* [WHAT THE TASK ASKS]:
The lines below starting at the line containing "The width and height of the screenshot is (1034, 708)." and ending at the line containing "1568x494 pixels." are to be repeated exactly, with both ends kept and nothing else added.

(Stored dataset items)
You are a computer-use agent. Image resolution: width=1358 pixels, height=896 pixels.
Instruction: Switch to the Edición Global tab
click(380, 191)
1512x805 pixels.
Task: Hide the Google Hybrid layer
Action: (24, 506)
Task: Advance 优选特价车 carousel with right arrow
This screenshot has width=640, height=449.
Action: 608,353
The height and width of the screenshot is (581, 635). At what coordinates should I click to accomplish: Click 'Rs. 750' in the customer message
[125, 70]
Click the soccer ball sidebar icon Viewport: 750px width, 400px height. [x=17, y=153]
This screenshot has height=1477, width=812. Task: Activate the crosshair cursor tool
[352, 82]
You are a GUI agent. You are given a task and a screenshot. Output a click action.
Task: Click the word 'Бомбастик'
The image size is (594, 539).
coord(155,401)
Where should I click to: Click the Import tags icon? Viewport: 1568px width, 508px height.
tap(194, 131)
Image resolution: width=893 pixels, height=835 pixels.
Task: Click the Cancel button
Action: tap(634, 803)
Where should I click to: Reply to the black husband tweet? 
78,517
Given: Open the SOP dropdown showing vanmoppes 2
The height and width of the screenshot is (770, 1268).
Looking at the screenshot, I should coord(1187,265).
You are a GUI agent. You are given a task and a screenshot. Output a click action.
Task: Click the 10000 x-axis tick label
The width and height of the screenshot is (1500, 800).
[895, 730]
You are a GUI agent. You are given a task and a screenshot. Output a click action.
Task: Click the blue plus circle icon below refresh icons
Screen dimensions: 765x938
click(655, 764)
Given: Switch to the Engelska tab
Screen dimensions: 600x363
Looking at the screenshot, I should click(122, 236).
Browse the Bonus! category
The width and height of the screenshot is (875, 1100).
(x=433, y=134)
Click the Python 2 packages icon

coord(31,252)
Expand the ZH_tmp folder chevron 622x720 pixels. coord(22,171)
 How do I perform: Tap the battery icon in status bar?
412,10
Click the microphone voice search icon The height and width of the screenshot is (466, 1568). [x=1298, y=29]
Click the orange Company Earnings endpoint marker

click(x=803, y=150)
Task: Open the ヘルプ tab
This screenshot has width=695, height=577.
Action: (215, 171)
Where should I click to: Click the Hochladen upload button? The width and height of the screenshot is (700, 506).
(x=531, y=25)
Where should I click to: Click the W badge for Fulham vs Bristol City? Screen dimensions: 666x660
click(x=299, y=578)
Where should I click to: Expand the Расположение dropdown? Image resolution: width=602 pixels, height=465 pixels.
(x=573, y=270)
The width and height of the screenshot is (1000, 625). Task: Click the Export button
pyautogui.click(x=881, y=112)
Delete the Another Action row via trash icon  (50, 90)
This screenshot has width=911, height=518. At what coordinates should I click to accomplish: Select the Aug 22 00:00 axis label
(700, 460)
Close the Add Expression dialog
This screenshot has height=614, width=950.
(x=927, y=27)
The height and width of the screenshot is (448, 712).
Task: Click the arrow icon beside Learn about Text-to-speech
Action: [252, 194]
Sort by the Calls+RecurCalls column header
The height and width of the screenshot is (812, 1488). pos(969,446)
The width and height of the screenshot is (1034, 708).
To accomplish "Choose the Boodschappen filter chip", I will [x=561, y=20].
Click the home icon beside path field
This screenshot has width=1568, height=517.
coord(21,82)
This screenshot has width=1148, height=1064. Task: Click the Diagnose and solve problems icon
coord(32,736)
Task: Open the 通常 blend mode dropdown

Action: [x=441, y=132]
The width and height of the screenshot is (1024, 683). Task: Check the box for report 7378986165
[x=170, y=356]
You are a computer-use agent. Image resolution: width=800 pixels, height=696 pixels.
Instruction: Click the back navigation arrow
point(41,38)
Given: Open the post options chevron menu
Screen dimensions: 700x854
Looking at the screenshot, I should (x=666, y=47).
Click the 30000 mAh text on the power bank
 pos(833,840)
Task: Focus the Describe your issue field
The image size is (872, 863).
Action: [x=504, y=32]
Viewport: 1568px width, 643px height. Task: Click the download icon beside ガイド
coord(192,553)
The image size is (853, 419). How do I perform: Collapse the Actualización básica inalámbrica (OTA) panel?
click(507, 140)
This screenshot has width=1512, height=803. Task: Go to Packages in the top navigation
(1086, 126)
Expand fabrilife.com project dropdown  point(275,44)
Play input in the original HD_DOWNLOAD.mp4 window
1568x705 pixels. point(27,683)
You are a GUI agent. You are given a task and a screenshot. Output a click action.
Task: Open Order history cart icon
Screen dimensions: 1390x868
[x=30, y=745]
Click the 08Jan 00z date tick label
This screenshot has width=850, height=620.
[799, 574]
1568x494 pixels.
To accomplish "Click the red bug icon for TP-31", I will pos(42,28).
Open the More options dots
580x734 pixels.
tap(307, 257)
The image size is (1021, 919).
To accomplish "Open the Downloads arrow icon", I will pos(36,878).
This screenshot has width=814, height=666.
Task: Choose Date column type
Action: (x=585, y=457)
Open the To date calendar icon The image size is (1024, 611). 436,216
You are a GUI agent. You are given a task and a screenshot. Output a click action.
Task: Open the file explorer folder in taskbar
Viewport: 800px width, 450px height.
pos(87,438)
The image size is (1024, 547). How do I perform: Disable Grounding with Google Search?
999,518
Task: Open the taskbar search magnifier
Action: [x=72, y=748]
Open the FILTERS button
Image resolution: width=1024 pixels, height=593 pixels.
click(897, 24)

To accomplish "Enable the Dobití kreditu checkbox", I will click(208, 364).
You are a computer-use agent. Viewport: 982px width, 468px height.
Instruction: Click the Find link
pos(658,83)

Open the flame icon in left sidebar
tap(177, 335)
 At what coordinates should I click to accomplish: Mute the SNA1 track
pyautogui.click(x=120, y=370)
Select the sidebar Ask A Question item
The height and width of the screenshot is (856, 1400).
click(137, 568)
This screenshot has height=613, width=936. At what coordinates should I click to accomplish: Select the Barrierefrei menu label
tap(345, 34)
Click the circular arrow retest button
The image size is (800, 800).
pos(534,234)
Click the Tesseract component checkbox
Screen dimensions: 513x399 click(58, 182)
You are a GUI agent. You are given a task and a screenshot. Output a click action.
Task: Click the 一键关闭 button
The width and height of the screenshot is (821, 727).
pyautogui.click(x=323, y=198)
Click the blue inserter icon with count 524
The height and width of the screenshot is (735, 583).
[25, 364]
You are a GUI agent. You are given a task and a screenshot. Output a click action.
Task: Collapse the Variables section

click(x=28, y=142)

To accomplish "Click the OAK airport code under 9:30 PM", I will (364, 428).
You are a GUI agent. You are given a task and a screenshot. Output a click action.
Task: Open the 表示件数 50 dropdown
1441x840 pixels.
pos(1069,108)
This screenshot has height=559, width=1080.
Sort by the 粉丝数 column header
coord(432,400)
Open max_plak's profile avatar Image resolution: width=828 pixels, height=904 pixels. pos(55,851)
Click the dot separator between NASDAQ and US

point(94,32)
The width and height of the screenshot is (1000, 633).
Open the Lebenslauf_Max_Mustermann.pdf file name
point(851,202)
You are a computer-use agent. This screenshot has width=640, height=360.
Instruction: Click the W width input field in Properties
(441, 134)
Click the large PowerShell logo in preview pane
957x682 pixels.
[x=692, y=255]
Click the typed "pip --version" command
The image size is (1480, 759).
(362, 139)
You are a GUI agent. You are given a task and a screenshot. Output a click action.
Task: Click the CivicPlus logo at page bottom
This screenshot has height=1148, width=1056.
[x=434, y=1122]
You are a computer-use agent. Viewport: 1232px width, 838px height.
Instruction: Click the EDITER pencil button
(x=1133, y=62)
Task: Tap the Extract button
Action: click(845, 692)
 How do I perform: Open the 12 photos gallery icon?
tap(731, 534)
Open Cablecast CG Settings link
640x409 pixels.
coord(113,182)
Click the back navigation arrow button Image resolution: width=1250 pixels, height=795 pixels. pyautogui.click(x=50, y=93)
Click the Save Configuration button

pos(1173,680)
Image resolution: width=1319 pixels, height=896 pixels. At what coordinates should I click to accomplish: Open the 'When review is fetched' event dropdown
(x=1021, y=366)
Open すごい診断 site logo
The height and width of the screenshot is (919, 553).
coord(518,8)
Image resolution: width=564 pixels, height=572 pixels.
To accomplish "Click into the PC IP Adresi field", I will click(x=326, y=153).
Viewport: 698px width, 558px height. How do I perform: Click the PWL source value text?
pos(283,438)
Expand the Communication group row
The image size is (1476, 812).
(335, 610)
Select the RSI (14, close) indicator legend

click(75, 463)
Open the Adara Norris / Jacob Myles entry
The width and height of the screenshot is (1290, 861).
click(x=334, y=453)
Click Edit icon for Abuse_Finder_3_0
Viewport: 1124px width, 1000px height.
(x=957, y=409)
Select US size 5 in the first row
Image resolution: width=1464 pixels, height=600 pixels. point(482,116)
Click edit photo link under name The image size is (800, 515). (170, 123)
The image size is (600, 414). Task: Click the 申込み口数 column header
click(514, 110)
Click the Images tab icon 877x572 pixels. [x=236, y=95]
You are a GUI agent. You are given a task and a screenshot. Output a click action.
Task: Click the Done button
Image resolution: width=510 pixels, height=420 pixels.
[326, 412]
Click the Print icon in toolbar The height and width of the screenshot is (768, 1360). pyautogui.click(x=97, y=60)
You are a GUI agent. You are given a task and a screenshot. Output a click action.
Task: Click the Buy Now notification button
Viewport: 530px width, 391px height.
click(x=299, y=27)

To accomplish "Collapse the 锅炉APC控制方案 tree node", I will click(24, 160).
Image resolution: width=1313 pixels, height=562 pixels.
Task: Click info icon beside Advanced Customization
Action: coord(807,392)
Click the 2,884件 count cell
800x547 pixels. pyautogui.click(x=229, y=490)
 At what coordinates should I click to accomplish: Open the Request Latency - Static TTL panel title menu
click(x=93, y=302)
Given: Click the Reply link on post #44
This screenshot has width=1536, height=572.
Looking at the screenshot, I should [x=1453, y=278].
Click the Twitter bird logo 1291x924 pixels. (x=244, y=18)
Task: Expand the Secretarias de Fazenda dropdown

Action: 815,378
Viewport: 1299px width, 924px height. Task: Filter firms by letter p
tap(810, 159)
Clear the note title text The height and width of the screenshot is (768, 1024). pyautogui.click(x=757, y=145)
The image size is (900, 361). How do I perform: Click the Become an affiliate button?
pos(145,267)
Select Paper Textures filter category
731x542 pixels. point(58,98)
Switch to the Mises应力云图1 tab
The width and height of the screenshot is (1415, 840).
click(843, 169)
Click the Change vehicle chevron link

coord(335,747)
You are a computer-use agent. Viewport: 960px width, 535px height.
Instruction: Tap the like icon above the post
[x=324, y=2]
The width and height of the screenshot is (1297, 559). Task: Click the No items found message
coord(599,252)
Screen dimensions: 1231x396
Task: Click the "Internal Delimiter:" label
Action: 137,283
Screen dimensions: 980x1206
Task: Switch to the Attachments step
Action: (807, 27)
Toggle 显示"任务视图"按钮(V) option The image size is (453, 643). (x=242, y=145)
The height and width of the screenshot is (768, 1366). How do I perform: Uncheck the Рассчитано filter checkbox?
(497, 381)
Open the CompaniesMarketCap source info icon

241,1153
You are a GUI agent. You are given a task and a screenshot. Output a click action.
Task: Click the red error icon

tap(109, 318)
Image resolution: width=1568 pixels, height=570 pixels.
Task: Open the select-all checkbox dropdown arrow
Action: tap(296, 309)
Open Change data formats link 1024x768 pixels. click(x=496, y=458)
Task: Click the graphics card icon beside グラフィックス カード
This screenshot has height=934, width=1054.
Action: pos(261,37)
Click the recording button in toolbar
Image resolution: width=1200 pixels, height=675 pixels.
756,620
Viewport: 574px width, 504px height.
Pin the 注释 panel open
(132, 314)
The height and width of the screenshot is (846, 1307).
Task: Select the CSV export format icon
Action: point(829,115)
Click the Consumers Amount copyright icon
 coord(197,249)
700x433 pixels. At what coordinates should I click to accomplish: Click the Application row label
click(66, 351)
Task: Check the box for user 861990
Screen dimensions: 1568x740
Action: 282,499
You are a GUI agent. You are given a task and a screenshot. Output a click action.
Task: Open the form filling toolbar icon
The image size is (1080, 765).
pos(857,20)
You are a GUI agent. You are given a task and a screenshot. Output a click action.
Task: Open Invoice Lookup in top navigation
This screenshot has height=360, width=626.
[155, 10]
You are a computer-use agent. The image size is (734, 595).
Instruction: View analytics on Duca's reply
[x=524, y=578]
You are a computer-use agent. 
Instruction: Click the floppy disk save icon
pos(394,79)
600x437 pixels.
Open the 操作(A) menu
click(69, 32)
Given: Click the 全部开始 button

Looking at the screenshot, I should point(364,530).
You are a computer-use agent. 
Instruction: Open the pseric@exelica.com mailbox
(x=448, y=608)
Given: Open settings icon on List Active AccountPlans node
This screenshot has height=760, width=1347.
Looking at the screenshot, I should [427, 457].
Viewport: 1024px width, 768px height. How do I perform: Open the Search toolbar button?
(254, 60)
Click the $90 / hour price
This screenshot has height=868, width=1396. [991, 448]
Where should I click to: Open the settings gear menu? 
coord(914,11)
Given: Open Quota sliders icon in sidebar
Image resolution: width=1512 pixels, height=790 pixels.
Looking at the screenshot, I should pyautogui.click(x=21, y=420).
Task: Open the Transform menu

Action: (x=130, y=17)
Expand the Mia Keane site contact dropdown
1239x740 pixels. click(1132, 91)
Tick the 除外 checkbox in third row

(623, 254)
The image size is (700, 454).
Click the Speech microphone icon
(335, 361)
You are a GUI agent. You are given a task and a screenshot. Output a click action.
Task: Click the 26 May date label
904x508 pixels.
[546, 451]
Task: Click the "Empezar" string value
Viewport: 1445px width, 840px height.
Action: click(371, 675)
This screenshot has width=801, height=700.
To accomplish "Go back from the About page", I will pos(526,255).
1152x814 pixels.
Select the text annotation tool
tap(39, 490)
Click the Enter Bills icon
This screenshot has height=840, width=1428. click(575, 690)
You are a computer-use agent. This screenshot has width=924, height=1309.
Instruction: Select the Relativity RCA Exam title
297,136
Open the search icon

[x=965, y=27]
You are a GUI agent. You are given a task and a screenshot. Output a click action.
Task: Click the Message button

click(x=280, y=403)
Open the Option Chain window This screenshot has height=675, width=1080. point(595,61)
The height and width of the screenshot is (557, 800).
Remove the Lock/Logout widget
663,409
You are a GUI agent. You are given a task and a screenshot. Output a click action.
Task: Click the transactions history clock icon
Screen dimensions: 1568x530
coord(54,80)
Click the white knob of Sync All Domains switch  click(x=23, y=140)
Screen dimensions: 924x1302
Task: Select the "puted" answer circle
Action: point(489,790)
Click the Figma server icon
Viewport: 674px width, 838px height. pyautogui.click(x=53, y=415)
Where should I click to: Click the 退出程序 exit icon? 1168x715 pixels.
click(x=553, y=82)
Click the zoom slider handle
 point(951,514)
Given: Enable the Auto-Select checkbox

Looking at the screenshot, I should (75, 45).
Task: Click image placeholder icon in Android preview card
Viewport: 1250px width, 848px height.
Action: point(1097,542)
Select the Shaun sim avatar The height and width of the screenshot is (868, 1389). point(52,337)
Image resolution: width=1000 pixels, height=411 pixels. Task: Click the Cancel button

* [ANSWER BOX]:
The width and height of the screenshot is (1034, 708).
To accomplish "Choose the Boodschappen filter chip", I will [x=561, y=20].
Click the home icon beside path field
This screenshot has width=1568, height=517.
coord(21,82)
This screenshot has width=1148, height=1064. Task: Click the Diagnose and solve problems icon
coord(32,736)
Task: Open the 通常 blend mode dropdown

Action: [x=441, y=132]
The width and height of the screenshot is (1024, 683). Task: Check the box for report 7378986165
[x=170, y=356]
You are a computer-use agent. Image resolution: width=800 pixels, height=696 pixels.
Instruction: Click the back navigation arrow
point(41,38)
Given: Open the post options chevron menu
Screen dimensions: 700x854
Looking at the screenshot, I should (x=666, y=47).
Click the 30000 mAh text on the power bank
 pos(833,840)
Task: Focus the Describe your issue field
The image size is (872, 863).
Action: [x=504, y=32]
Viewport: 1568px width, 643px height. Task: Click the download icon beside ガイド
coord(192,553)
The image size is (853, 419). How do I perform: Collapse the Actualización básica inalámbrica (OTA) panel?
click(507, 140)
This screenshot has width=1512, height=803. Task: Go to Packages in the top navigation
(1086, 126)
Expand fabrilife.com project dropdown  point(275,44)
Play input in the original HD_DOWNLOAD.mp4 window
1568x705 pixels. point(27,683)
You are a GUI agent. You are given a task and a screenshot. Output a click action.
Task: Open Order history cart icon
Screen dimensions: 1390x868
[x=30, y=745]
Click the 08Jan 00z date tick label
This screenshot has width=850, height=620.
[799, 574]
1568x494 pixels.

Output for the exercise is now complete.